Why am I longing for life as it was a year ago? I did not leave the house for weeks. When I did venture out the roads were deserted. It was eerily quiet out in the world. Because all my obligatory volunteer work was canceled I felt no guilt about staying home. No guilt about spending two hours reading. Life was simplified.
Online ordering became my favorite activity. The one person I could count on visiting me everyday was the Amazon delivery person. I discovered Etsy and the endless fabric shops that curated bundles of fabric for me. My interest in quilting was revived. I bought and sewed, and bought and sewed, and then bought and stored. The quiet visual and tactile pleasure of sorting and touching each length of fabric was soothing. Now I have a fun fabric collection and have lost my oomph for sewing. I have completed quilt tops galore and they are hanging in my “to be finished” closet. So many of the projects I wanted to complete during pandemic lock down (photo sorting, closet purging, kitchen reorganization) are still undone and I feel like an underachiever.

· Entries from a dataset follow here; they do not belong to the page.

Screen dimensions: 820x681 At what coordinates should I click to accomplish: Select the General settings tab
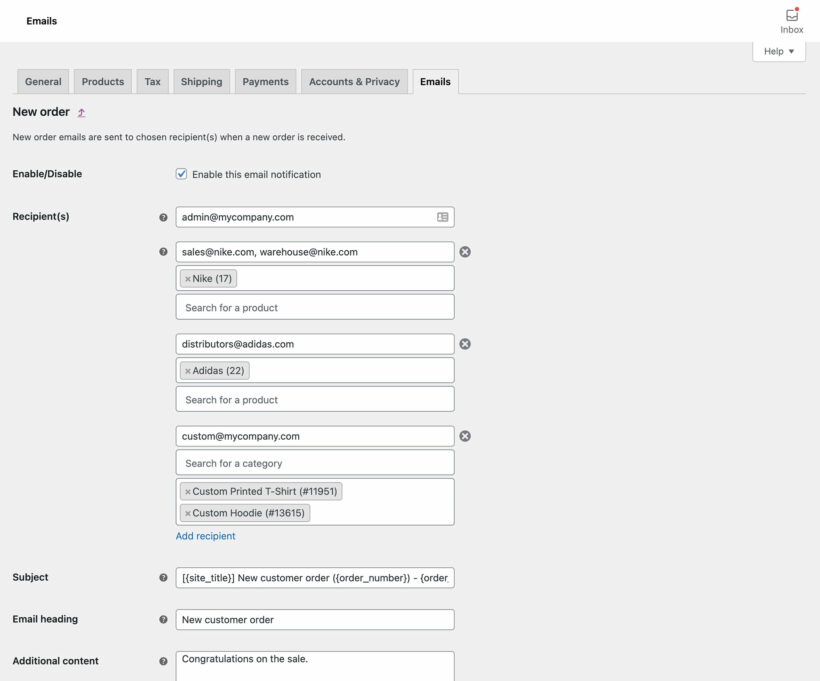click(x=42, y=81)
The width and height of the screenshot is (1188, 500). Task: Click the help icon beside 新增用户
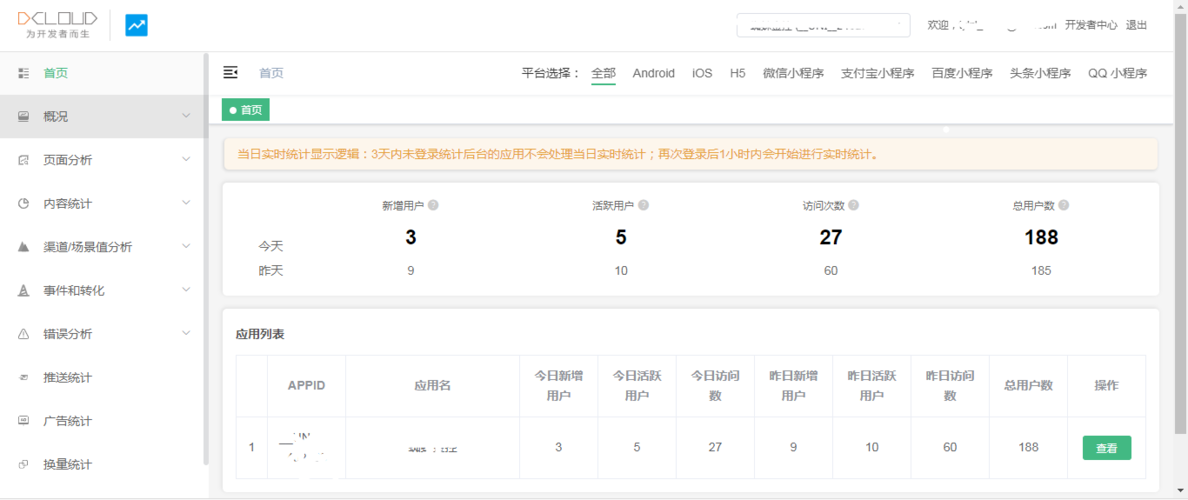[x=433, y=205]
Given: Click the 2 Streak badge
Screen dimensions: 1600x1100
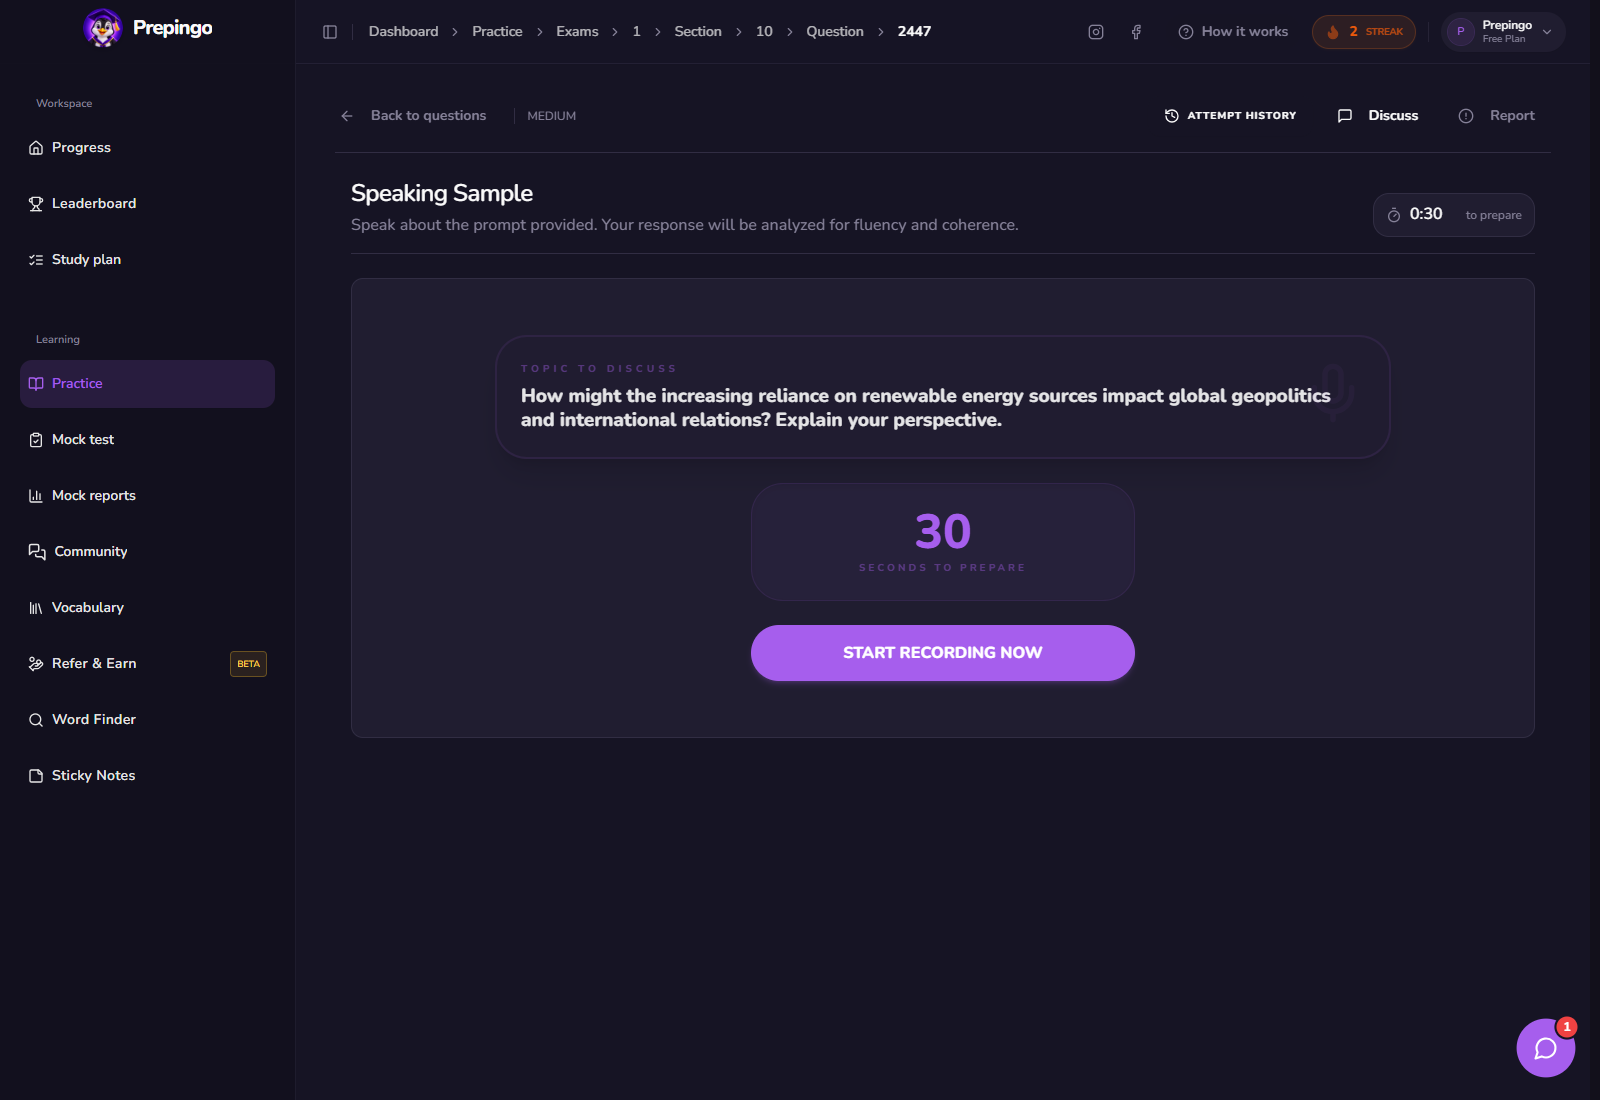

I am dealing with a case of the “blues.” I can now go to restaurants, hug my friends, be with my kids and grandkids – and yet I feel myself withdrawing more and more. The kids have hugely successful and chaotic lives of their own (wasn’t that our goal?). The grandkids are now the independent teens that we still think our kids are.
Our writing group began meeting again in person a few weeks ago. Guess what? I’m not the only one feeling this sense of disorientation, lack of energy, desire to isolate, funkiness. Gloominess. The desire for gray, rainy days as an excuse to stay inside.
I do believe this is a temporary condition. I know there is a way out of this feeling of inertia. There was a hint of optimism yesterday when I returned to the sewing machine for a few hours. I forced myself to stay away from my napping spaces. I watched my son-in-law try a court case that was streaming online. I was the 13th juror and felt so engaged that I wanted to text my opinion!
It will take some intentional acts on my part to get back in the world. I’ve mooned around long enough. I’m even annoying myself with my grumpiness. It’s time to re-engage with my gratitude journal for I have forgotten how abundantly blessed I am. Today begins my journey back to peace.